The name al-Barānis is mentioned in the Kitāb Futūḥ of Ibn ʿAbd al-Ḥakam (d. 257/871). Despite being mentioned by medieval Arabic chroniclers, awareness about this ancestral identity has gradually vanished over the ages and is not very well known or shared among contemporary Berbers. The Barānis are, according to Ibn Khaldun, further divided into following main groups: Awraba, ʿAd̲j̲īsa, Azdād̲j̲a, Maṣmūda-G̲h̲umāra. Belonging of another three groups, such as Kutāma-Zawāwa, Ṣanhāja, Hawwāra is controversial.

The name Barānis is a plural form of their eponymous forefather, Burnus, who is described as son of Māzīgh b. Can‘ān, a legendary Berber ancestor. The place of origin of the Baranis is unknown, the first area, where the groups of Baranis are historically located, is the massif of Awrās in today’s Eastern Algeria, from where they started to migrate across North Africa at the time of Arab conquest in the 7th century. The powerful Baranis resisted the Arab invasions of Uqba ibn Nafi, allying with Kusaila and the Byzantines. After the Muslim conquest of Spain by the Umayyad Caliphate, many Baranis crossed the strait into Al-Andalus.

Ibn Khaldun considered the Baranis as sedentary people and the ancestors of sedentary Berbers, while the other group, the Butr, were considered the ancestors of nomadic Berbers.

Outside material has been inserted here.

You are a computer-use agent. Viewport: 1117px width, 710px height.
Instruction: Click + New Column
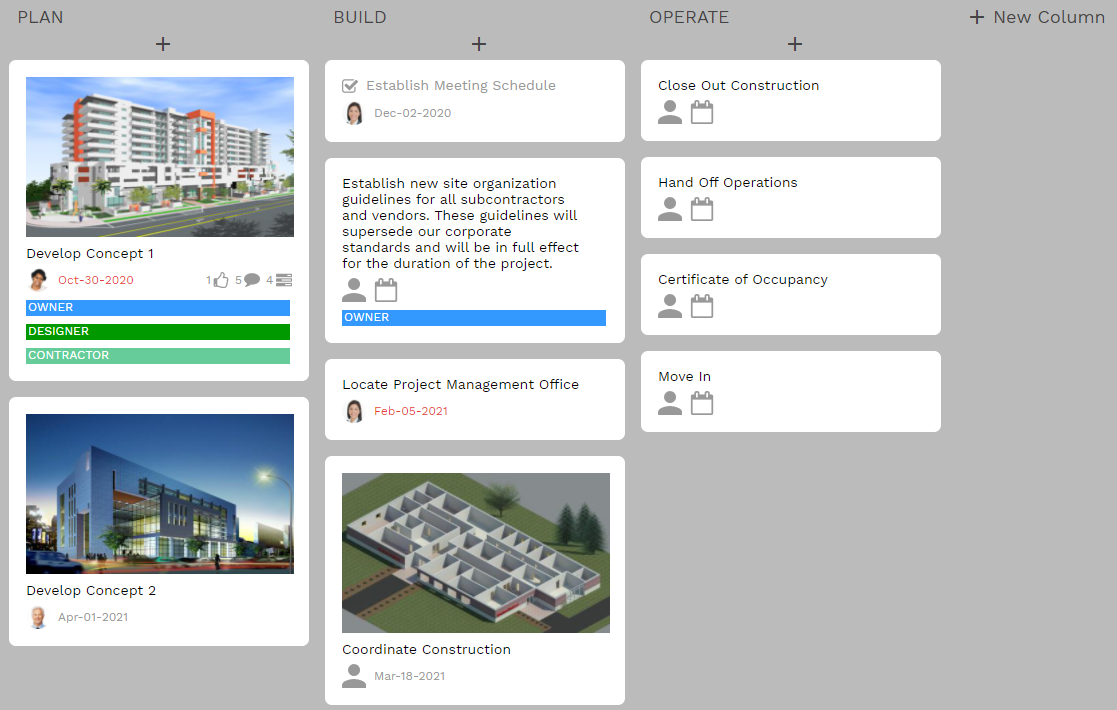(x=1036, y=17)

== History of Baranis' sub-groups ==
The Awraba migrated from Awrās to northern parts of today’s Morocco, where they supported the foundation of Idrisid rule. The Ghumara settled in the Rif mountains, where they live to these days. The Azdadja have settled north of Tlemcen in today’s western Algeria and their chiefs controlled the area around the port of Wahran/Oran before the city was founded in the early 10th century.

The Ṣanhāja were a large group, the sedentary part of them is later known to live in the area of today's north-eastern Algeria. From among them came the Zirid dynasty, which ruled as governors of Ifrikiya for Fatimid caliphs, after the Fatimids moved their capital to Egypt. Another well-known dynasty of this branch of the Sanhaja were the Hammadids, who established their power as Zirid emirs, first in 987 in Ashir, and from 1007/1008 around Qalaat Beni Hammad.

The Kutāma also lived in north-eastern Algeria and were the principal pillar of Fatimid military power, especially in the beginnings of their caliphate.

During medieval period the awareness or claims of Baranis ancestry diminished and were ? [sic]. In 1595-6, the Baranis are mentioned to have revolted against the Saadi Sultan of Morocco Ahmad al-Mansūr, but were mercilessly crushed.

Religiously, some of the Baranis were said to be Christian during the Arab conquest of North Africa, but by the 10th century they converted to Islam.